For many years I used a click utility knife as they were cheap and easy to buy, but I was disappointed with them in the end. This was for two reasons. The first was how quickly the blades became blunt. I found this could be as little as a few days. The ones I used were the snap-off variety which were designed to be disposable. I do not like generating needless waste, so the click utility knife was not ideal. Secondly, the plastic handles would break, or the plastic end that assisted with snapping off the blade would go missing. I wanted a better option. I tried a number of cheap folding blade pocket knives, but found them to not be sufficiently sharp. I attempted to hone them but I never got this quite right. Many times it felt as though I was trying to sharpen pencils with a butter knife. Quite a few pencils looked as though they had been chewed by some small animal.
After much trial and error I came across the French Opinel Carbon Steel knife. This is a wonderful tool! The Opinel is not a fancy knife, and comes in a range of sizes. My pick is the No 6, which only costs $12AU. It has a very basic twist lock and a rounded raw wooden handle. Most importantly, it is very, very sharp. It cuts into cedar with ease and it can be sharpened easily with a small diamond hone (these are common in most hardware stores). This knife has yet to fail me, and it is a must on my list. It lives permanently in my pocket.
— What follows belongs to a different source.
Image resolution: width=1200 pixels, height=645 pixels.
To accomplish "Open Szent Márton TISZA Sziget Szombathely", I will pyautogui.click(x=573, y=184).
I really do not think there is much to the way I sharpen. It is but a matter of practice. I use both thumbs to push assist on the back of the blade. I also tend to move the pencil back and forth, not the blade. A short video I have taken (see below) will show this clearly. Unlike Mr. Rees, I cut the wood and the graphite at the same time. I think that this works better, as the wood and graphite become a more uniform shape. I work by turning the pencil in a circle, as is the usual method. The graphite receives its final shape by being scraped with the blade lightly whilst turning the pencil. I will then fuss a bit with the shape of the wood, cutting very small slithers off. This is just for aesthetics. The result I want is a very long point that tapers to a very sharp point. It seems that the longer the taper is, the less likely it will break in use. A metal cap will be needed to carry the pencil around though. I have put holes in clothing and fingers in the past.
(This is my technique, please excuse the painters’ hands. Years of solvents have taken their toll.)
Pencils have become more of an interest over the past few years, and as most who read this blog, I have collected some fine specimens both modern and vintage. But my hand sharpening has been with me for a very long time. This may be the result of all the nasty plastic novelty sharpeners that have eaten pencils in my childhood. I admit that there are days I will use my baby blue Carl Angel-5 hand crank sharpener, but a machine will always produce a machine-like result that is devoid of personality. At this point I am tempted to get poetic and talk about working with the texture of the wood and allowing the natural wood grain to dictate the stroke of the knife, but that would be an over embellishment. I do believe a little of this, but not enough to make a point out of it (no pun intended). I draw almost every day, and 95% of the time I will draw in graphite. I will not use the eraser for anything other than adding light to reflective surfaces of drawings. Hand sharpening is part of my preparation and helps me focus on what I am about to use a pencil for.
Writing about the ‘Hows’ and ‘Whys’ has been fun as I usually just ‘do’. If you have never pointed your pencil with a blade, I personally would recommend it. You may create your own favorite point and possibly even work on your skill to the stage where your sharpeners become pretty decorations collecting dust on a shelf.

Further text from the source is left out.